Results of a double-blind, randomized, contolled trial of vildagliptin versus rosiglitazone demonstrate similar efficacy and tolerability in patients with type 2 diabetes.
The primary efficacy end point in this study was the change from baseline in HbA1c at study end using the last observation carried forward for those patients who discontinued early. Secondary efficacy end points included changes in fasting plasma glucose (FPG) level, fasting plasma lipid value, and body weight. Noninferiority of vildagliptin versus rosiglitazone on HbA1c effect was established if the upper limit of the 95% CI for between-treatment difference was not >0.4%.
Patients were randomized to vildagliptin or rosiglitazone in a 2:1 ratio. Of the 786 patients randomized, 697 were included in the intent-to-treat (ITT) population (vildagliptin, n=459; rosiglitazone, n=238). Approximately one-third of patients in the ITT population had a baseline HbA1c>9%, and approximately 30% had a body mass index ≥35 kg/m2 . Patients were predominantly Caucasian, with a mean age of 54 years and a mean disease duration of 2.4 years.
During the study, a similar percentage of patients in both treatment groups reported $1 adverse event. In vildagliptin-treated patients, the most common adverse events were nasopharyngitis (6.8%), dizziness (6%), headache (5%), and upper respiratory tract infection (4.5%). In rosiglitazone-treated patients, the most frequent adverse events were nasopharyngitis (7.5%), headache (5.2%), dizziness (4.1%), and peripheral edema (4.1%). In vildagliptin-treated patients, the incidence of peripheral edema was 2.1%. One patient in each treatment group reported 1 mild hypoglycemic reaction. Study discontinuations due to adverse events were similar between the 2 treatment groups (vildagliptin, 2.9%; rosiglitazone, 3.4%).
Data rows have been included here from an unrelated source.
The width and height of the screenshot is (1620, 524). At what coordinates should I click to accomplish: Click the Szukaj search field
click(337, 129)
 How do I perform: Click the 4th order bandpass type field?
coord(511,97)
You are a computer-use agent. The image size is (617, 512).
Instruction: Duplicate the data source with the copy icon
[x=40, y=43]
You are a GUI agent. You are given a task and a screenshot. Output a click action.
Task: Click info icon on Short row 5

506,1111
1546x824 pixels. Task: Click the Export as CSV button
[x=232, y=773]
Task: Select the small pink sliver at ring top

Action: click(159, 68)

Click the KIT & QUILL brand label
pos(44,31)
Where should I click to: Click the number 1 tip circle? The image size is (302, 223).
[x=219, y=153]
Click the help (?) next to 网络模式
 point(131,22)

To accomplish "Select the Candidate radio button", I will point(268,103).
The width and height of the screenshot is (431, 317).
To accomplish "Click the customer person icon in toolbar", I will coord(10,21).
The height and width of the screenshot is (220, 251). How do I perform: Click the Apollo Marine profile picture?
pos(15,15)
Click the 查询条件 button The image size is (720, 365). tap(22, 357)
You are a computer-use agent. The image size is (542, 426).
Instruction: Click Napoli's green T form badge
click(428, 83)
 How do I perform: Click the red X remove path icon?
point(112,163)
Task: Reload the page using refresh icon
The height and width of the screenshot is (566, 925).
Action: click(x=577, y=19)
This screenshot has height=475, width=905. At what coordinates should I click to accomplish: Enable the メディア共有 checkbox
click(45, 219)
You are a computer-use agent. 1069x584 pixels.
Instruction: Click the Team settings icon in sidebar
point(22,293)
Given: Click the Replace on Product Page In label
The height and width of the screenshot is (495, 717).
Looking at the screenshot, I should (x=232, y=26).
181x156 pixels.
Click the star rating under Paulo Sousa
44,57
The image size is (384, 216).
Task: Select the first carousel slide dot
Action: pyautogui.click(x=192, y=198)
These study results demonstrated that vildagliptin was well tolerated and caused no weight gain, with HbA1c-lowering effects similar to those observed with rosiglitazone. Compared with rosiglitazone, treatment with vildagliptin had more favorable lipid effects, with significant improvements in LDL, non-HDL, and total cholesterol; triglycerides; and total-to-HDL cholesterol ratio. These 2 agents were similarly well tolerated (with the exception of edema and weight gain with rosiglitazone), and both demonstrated a low incidence of hypoglycemia.
SOURCE Rosenstock J, Baron MA, Dejager S, Mills D, Schweizer A. Comparison of vildagliptin and rosiglitazone monotherapy in patients with type 2 diabetes. Diabetes Care. 2007;30:217–223.